Armenia announced at the weekend that Sarkisian would meet Aliyev in Sochi but did not elaborate.

The talks follow fresh border clashes last week between Azerbaijani and ethnic Armenian troops over the disputed Nagorny Karabakh region -- a majority Armenian territory of Azerbaijan that is de facto independent -- reviving fears of a new full-scale conflict between the two ex-Soviet Caucasus nations.

The most recent casualty, a 40-year-old soldier, was killed in the region Monday after being shot by an Azerbaijani sniper, according to the Armenian defence ministry.

International mediators Russia, France and the United States, which have for years tried to broker peace between the two countries, have expressed concern over the violence.

Armenian-backed separatists seized Nagorny Karabakh from Azerbaijan in a 1990s war that claimed 30,000 lives.

Despite years of negotiations since the 1994 ceasefire, the two sides have yet to sign a peace deal.

Energy-rich Azerbaijan has threatened to retake Nagorny Karabakh by force if negotiations do not yield results, while Moscow-allied Armenia has vowed to retaliate against any military action.

Armenia said Monday that the latest increase in violence was unlikely to lead to a return of large-scale hostilities in the region.

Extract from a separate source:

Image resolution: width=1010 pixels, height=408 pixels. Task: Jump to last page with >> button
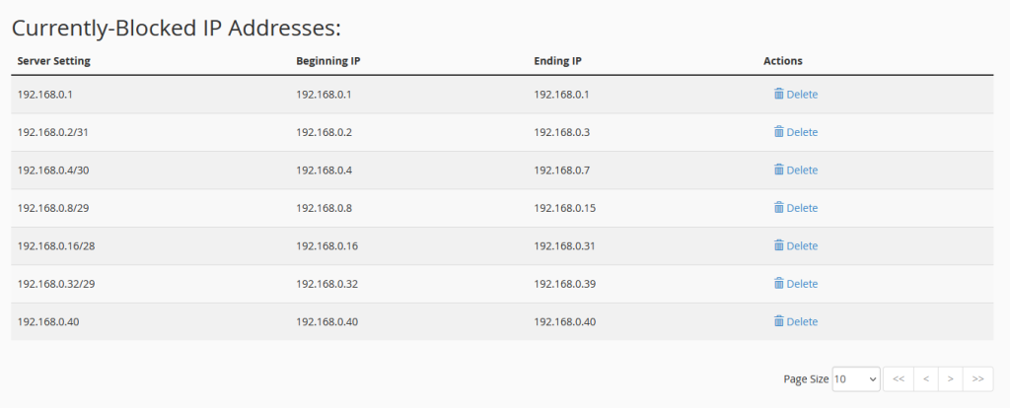click(x=977, y=379)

"The situation at the frontline is tense. No doubt our neighbours can at any moment stage a provocation which can develop into a war," Armenian defence minister Seyran Ohanyan told reporters.

"But today we are doing everything to lower tensions. The analysis of the past days shows that today there is no grounds for wide-ranging actions on a global scale so far."

He added that volunteers, who fought in the Karabakh war in the 1990s, had gone to the frontline to "encourage our soldiers".